Records from a data source:
******
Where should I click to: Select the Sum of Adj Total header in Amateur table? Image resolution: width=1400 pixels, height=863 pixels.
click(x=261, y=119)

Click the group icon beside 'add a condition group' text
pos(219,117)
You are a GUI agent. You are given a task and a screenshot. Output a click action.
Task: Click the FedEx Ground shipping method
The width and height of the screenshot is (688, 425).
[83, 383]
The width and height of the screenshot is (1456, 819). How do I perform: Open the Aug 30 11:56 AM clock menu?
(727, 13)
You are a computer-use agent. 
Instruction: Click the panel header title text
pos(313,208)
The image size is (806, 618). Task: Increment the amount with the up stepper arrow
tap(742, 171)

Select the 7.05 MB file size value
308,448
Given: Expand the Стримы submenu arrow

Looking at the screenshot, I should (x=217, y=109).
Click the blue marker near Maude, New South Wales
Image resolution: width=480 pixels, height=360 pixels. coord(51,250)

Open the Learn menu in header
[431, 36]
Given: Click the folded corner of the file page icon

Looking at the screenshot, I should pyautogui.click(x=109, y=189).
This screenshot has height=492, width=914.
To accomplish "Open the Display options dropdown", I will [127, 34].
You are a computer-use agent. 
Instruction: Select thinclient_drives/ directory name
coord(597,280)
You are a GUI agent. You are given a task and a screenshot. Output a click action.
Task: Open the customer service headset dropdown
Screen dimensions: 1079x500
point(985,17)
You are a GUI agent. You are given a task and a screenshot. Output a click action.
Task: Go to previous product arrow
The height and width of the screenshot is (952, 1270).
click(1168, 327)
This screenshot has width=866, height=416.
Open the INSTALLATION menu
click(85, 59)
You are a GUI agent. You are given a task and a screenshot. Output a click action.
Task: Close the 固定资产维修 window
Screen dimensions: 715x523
******
→ Task prompt
What you return must match the records above exactly, line for line.

→ Reply to the exercise
Where should I click to: Select the Sum of Adj Total header in Amateur table? Image resolution: width=1400 pixels, height=863 pixels.
click(x=261, y=119)

Click the group icon beside 'add a condition group' text
pos(219,117)
You are a GUI agent. You are given a task and a screenshot. Output a click action.
Task: Click the FedEx Ground shipping method
The width and height of the screenshot is (688, 425).
[83, 383]
The width and height of the screenshot is (1456, 819). How do I perform: Open the Aug 30 11:56 AM clock menu?
(727, 13)
You are a computer-use agent. 
Instruction: Click the panel header title text
pos(313,208)
The image size is (806, 618). Task: Increment the amount with the up stepper arrow
tap(742, 171)

Select the 7.05 MB file size value
308,448
Given: Expand the Стримы submenu arrow

Looking at the screenshot, I should (x=217, y=109).
Click the blue marker near Maude, New South Wales
Image resolution: width=480 pixels, height=360 pixels. coord(51,250)

Open the Learn menu in header
[431, 36]
Given: Click the folded corner of the file page icon

Looking at the screenshot, I should pyautogui.click(x=109, y=189).
This screenshot has height=492, width=914.
To accomplish "Open the Display options dropdown", I will [127, 34].
You are a computer-use agent. 
Instruction: Select thinclient_drives/ directory name
coord(597,280)
You are a GUI agent. You are given a task and a screenshot. Output a click action.
Task: Open the customer service headset dropdown
Screen dimensions: 1079x500
point(985,17)
You are a GUI agent. You are given a task and a screenshot. Output a click action.
Task: Go to previous product arrow
The height and width of the screenshot is (952, 1270).
click(1168, 327)
This screenshot has width=866, height=416.
Open the INSTALLATION menu
click(85, 59)
You are a GUI agent. You are given a task and a screenshot. Output a click action.
Task: Close the 固定资产维修 window
Screen dimensions: 715x523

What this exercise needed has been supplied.